Some of us might find it difficult to be around those who use whatever occasion or means they can to call attention to their own successes. Yet at the same time we can be blind to the endless, subtle, and ironic means by which we ourselves seek attention, affirmation, and praise.
Maybe it is because of this inclination that is rooted so deeply in our own insecurity and self-absorption that the Proverb says, “Let someone else praise you, not your own mouth–a stranger, not your own lips” (Prov 27:2).
But how then do beings like us feel around a God who seems to exist for what we don’t like to see in others? The story of the Bible is that God wants to be the center of our attention. He wants to be exalted above everyone and everything else. He longs for our praise. Few thoughts are more important than that God does everything for his own glory (Isa 48:11). If godliness is all about reflecting the glory of God, and if God is so self-centered that he wants all of the praise, what is to keep our thoughts of him from causing us to be even more preoccupied with the notice, praise, and affirmation of others?

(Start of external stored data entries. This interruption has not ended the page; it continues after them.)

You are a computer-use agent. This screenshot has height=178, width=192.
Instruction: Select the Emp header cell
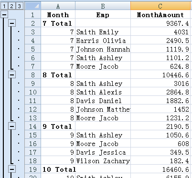point(103,15)
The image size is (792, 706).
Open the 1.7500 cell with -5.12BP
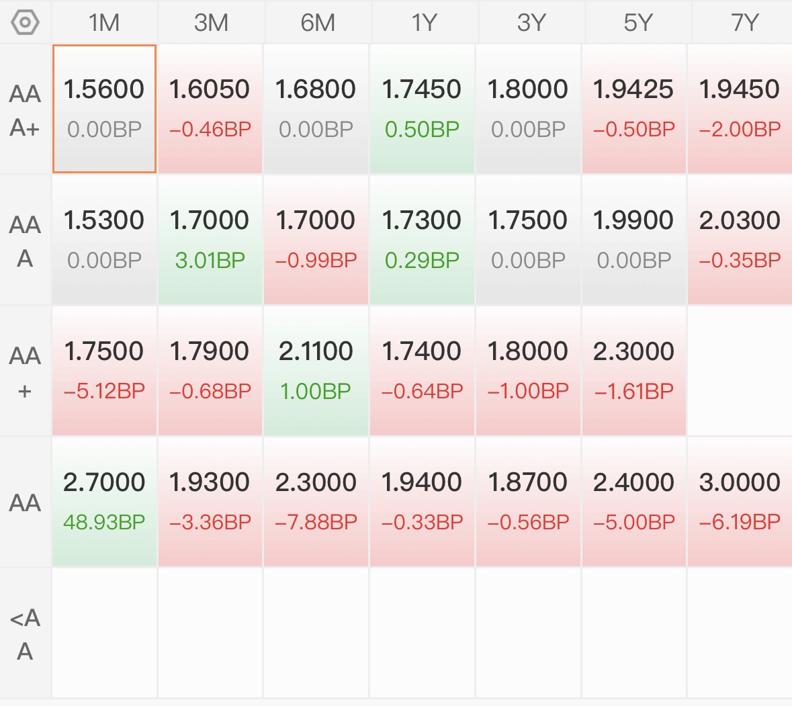(x=105, y=371)
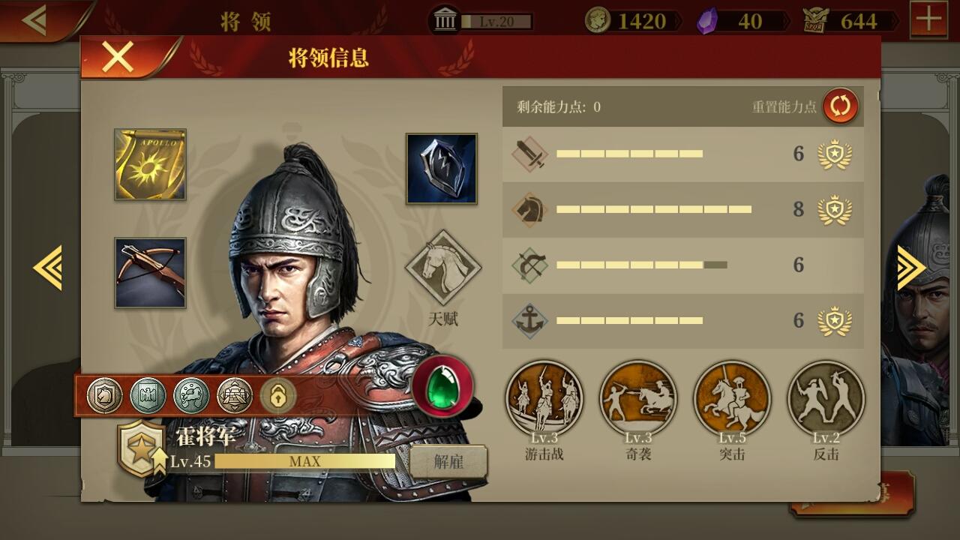Click the back arrow in top bar
Viewport: 960px width, 540px height.
coord(34,20)

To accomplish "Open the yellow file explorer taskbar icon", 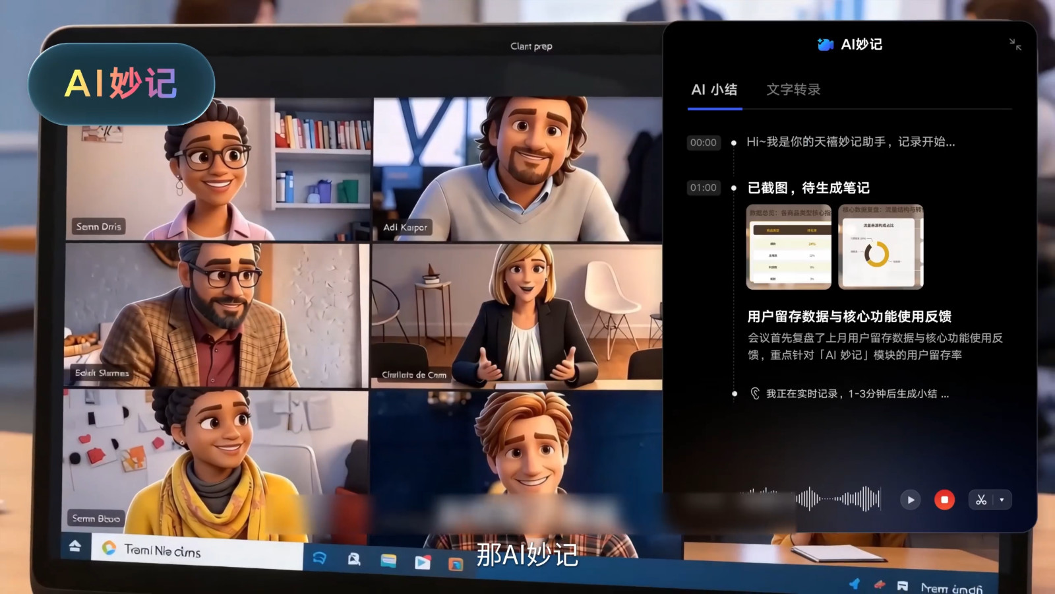I will 388,561.
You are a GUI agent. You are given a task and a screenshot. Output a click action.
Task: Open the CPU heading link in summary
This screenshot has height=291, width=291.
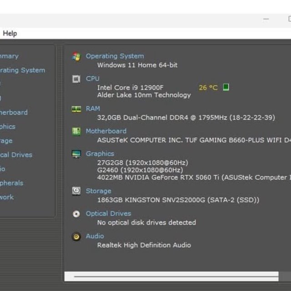click(92, 79)
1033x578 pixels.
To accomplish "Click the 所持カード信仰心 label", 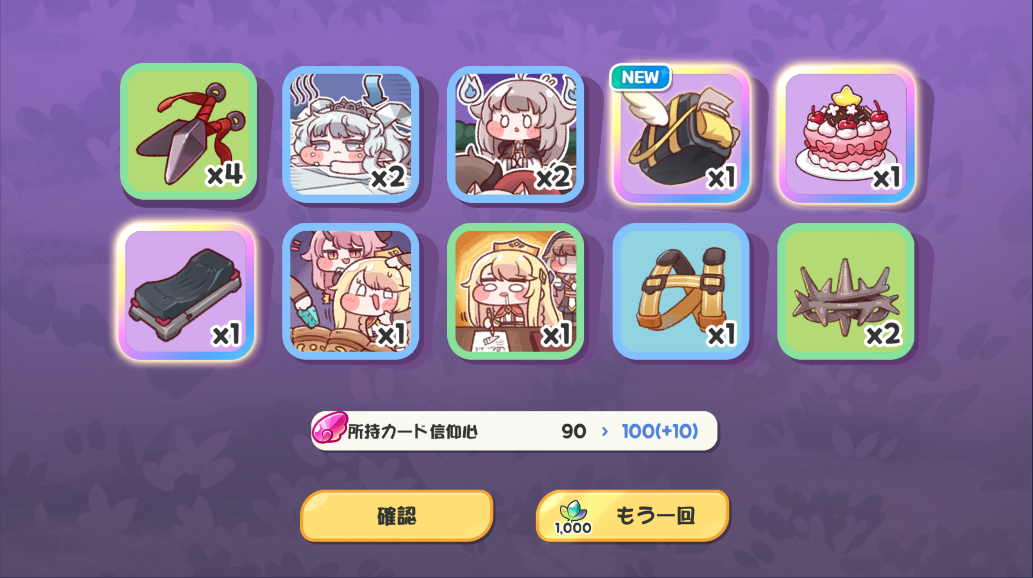I will pos(413,432).
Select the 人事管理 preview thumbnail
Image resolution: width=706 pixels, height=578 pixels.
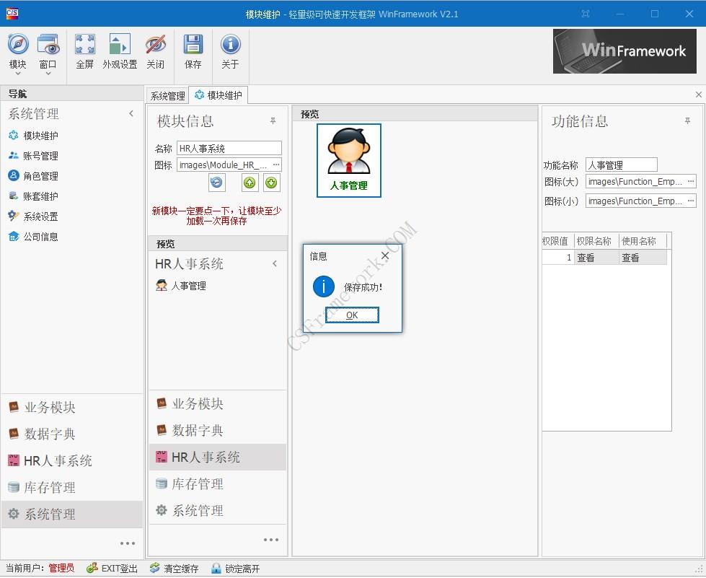coord(349,160)
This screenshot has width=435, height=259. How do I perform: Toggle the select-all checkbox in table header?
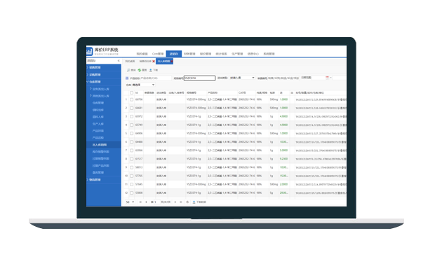click(131, 93)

One answer seems to be that the root meaning of godliness doesn’t mean god-likeness as much as it does reverence for God. An even better answer may be that God’s glory in being for himself—is seen in the immeasurable extent that he is for us. In other words, the glory of God’s self-centeredness is not found in his self-absorption and neediness. His glory is his goodness. His goodness is his love. And nowhere is his love seen more clearly than in the eyes, face, life, suffering, and death of Christ for us (Heb 1:1-3).
In light then do you agree or disagree that few things define our view of life, ourselves, and others than what we think of the glory of God?